--- Stored data Enclosed Below ---

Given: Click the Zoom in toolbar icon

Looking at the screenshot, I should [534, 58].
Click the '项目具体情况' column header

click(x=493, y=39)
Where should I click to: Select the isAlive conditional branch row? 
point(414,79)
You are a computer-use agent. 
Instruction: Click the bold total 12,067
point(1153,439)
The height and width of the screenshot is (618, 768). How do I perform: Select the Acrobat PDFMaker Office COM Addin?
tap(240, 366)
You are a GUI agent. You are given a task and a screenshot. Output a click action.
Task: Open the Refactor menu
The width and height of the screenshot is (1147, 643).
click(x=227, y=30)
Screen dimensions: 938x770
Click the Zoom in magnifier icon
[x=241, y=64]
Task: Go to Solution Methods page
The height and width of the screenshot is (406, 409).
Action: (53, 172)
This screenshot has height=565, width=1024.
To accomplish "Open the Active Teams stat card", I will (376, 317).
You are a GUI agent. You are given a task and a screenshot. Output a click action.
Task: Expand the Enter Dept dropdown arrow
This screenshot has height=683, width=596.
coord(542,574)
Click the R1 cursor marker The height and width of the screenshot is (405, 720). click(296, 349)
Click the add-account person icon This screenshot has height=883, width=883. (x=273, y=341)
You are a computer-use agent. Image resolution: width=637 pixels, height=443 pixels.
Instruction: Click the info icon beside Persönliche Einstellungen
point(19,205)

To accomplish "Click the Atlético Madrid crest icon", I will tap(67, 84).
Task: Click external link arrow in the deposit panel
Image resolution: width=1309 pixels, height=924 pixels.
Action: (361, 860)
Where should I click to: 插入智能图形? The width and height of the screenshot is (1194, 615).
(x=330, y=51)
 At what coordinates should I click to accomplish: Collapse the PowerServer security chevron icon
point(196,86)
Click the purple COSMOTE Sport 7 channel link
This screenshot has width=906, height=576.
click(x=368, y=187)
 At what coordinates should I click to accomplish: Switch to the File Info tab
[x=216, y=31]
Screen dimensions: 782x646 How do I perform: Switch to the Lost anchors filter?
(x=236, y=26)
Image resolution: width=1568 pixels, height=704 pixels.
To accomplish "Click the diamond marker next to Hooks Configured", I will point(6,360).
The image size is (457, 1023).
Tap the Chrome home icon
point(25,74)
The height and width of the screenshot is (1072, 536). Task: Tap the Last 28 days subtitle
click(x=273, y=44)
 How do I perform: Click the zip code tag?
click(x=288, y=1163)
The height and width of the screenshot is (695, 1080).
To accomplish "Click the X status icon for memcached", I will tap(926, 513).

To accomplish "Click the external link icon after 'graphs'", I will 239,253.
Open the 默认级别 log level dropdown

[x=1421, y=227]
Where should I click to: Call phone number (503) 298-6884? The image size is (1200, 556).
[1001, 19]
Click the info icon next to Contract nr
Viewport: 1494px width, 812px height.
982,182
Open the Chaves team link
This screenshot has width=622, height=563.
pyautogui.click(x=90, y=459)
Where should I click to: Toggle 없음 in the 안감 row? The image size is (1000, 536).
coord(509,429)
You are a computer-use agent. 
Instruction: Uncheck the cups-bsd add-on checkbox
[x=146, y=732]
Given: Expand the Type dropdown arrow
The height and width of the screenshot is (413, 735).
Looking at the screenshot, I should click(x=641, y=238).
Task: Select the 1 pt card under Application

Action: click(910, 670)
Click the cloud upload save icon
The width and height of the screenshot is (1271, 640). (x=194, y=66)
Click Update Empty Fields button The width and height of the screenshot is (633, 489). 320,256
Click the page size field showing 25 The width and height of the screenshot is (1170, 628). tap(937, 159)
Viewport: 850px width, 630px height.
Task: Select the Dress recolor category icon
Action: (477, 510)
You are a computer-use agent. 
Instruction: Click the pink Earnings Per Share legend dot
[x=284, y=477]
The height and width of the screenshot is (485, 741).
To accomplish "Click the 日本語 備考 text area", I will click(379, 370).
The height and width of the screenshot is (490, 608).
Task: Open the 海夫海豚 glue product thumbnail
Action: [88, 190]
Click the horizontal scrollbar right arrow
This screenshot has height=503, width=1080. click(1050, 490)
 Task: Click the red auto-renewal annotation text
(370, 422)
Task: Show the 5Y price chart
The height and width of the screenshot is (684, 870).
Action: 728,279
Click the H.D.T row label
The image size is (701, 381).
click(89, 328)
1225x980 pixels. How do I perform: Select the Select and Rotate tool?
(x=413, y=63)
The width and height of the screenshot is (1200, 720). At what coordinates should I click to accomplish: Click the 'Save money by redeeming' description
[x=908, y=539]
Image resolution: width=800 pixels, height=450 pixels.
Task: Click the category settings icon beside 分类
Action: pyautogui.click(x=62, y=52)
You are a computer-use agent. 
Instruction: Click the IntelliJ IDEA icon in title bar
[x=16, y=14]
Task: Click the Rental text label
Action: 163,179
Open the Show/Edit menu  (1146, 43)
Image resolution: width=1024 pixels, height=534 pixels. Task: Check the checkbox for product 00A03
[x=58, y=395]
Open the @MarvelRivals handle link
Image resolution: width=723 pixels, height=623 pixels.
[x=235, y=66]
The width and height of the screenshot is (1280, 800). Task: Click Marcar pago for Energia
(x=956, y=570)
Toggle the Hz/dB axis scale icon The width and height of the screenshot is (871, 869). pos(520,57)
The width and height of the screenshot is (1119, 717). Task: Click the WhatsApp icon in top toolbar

--- End of Enclosed Stored data ---

Prompt:
A faithful, complete copy of the entries above is required.

Result below:
Given: Click the Zoom in toolbar icon

Looking at the screenshot, I should [534, 58].
Click the '项目具体情况' column header

click(x=493, y=39)
Where should I click to: Select the isAlive conditional branch row? 
point(414,79)
You are a computer-use agent. 
Instruction: Click the bold total 12,067
point(1153,439)
The height and width of the screenshot is (618, 768). How do I perform: Select the Acrobat PDFMaker Office COM Addin?
tap(240, 366)
You are a GUI agent. You are given a task and a screenshot. Output a click action.
Task: Open the Refactor menu
The width and height of the screenshot is (1147, 643).
click(x=227, y=30)
Screen dimensions: 938x770
Click the Zoom in magnifier icon
[x=241, y=64]
Task: Go to Solution Methods page
The height and width of the screenshot is (406, 409).
Action: (53, 172)
This screenshot has height=565, width=1024.
To accomplish "Open the Active Teams stat card", I will (376, 317).
You are a GUI agent. You are given a task and a screenshot. Output a click action.
Task: Expand the Enter Dept dropdown arrow
This screenshot has height=683, width=596.
coord(542,574)
Click the R1 cursor marker The height and width of the screenshot is (405, 720). click(296, 349)
Click the add-account person icon This screenshot has height=883, width=883. (x=273, y=341)
You are a computer-use agent. Image resolution: width=637 pixels, height=443 pixels.
Instruction: Click the info icon beside Persönliche Einstellungen
point(19,205)

To accomplish "Click the Atlético Madrid crest icon", I will tap(67, 84).
Task: Click external link arrow in the deposit panel
Image resolution: width=1309 pixels, height=924 pixels.
Action: (361, 860)
Where should I click to: 插入智能图形? The width and height of the screenshot is (1194, 615).
(x=330, y=51)
 At what coordinates should I click to accomplish: Collapse the PowerServer security chevron icon
point(196,86)
Click the purple COSMOTE Sport 7 channel link
This screenshot has width=906, height=576.
click(x=368, y=187)
 At what coordinates should I click to accomplish: Switch to the File Info tab
[x=216, y=31]
Screen dimensions: 782x646 How do I perform: Switch to the Lost anchors filter?
(x=236, y=26)
Image resolution: width=1568 pixels, height=704 pixels.
To accomplish "Click the diamond marker next to Hooks Configured", I will point(6,360).
The image size is (457, 1023).
Tap the Chrome home icon
point(25,74)
The height and width of the screenshot is (1072, 536). Task: Tap the Last 28 days subtitle
click(x=273, y=44)
 How do I perform: Click the zip code tag?
click(x=288, y=1163)
The height and width of the screenshot is (695, 1080).
To accomplish "Click the X status icon for memcached", I will tap(926, 513).

To accomplish "Click the external link icon after 'graphs'", I will 239,253.
Open the 默认级别 log level dropdown

[x=1421, y=227]
Where should I click to: Call phone number (503) 298-6884? The image size is (1200, 556).
[1001, 19]
Click the info icon next to Contract nr
Viewport: 1494px width, 812px height.
982,182
Open the Chaves team link
This screenshot has width=622, height=563.
pyautogui.click(x=90, y=459)
Where should I click to: Toggle 없음 in the 안감 row? The image size is (1000, 536).
coord(509,429)
You are a computer-use agent. 
Instruction: Uncheck the cups-bsd add-on checkbox
[x=146, y=732]
Given: Expand the Type dropdown arrow
The height and width of the screenshot is (413, 735).
Looking at the screenshot, I should click(x=641, y=238).
Task: Select the 1 pt card under Application

Action: click(910, 670)
Click the cloud upload save icon
The width and height of the screenshot is (1271, 640). (x=194, y=66)
Click Update Empty Fields button The width and height of the screenshot is (633, 489). 320,256
Click the page size field showing 25 The width and height of the screenshot is (1170, 628). tap(937, 159)
Viewport: 850px width, 630px height.
Task: Select the Dress recolor category icon
Action: (477, 510)
You are a computer-use agent. 
Instruction: Click the pink Earnings Per Share legend dot
[x=284, y=477]
The height and width of the screenshot is (485, 741).
To accomplish "Click the 日本語 備考 text area", I will click(379, 370).
The height and width of the screenshot is (490, 608).
Task: Open the 海夫海豚 glue product thumbnail
Action: [88, 190]
Click the horizontal scrollbar right arrow
This screenshot has height=503, width=1080. click(1050, 490)
 Task: Click the red auto-renewal annotation text
(370, 422)
Task: Show the 5Y price chart
The height and width of the screenshot is (684, 870).
Action: 728,279
Click the H.D.T row label
The image size is (701, 381).
click(89, 328)
1225x980 pixels. How do I perform: Select the Select and Rotate tool?
(x=413, y=63)
The width and height of the screenshot is (1200, 720). At what coordinates should I click to accomplish: Click the 'Save money by redeeming' description
[x=908, y=539]
Image resolution: width=800 pixels, height=450 pixels.
Task: Click the category settings icon beside 分类
Action: pyautogui.click(x=62, y=52)
You are a computer-use agent. 
Instruction: Click the IntelliJ IDEA icon in title bar
[x=16, y=14]
Task: Click the Rental text label
Action: 163,179
Open the Show/Edit menu  (1146, 43)
Image resolution: width=1024 pixels, height=534 pixels. Task: Check the checkbox for product 00A03
[x=58, y=395]
Open the @MarvelRivals handle link
Image resolution: width=723 pixels, height=623 pixels.
[x=235, y=66]
The width and height of the screenshot is (1280, 800). Task: Click Marcar pago for Energia
(x=956, y=570)
Toggle the Hz/dB axis scale icon The width and height of the screenshot is (871, 869). pos(520,57)
The width and height of the screenshot is (1119, 717). Task: Click the WhatsApp icon in top toolbar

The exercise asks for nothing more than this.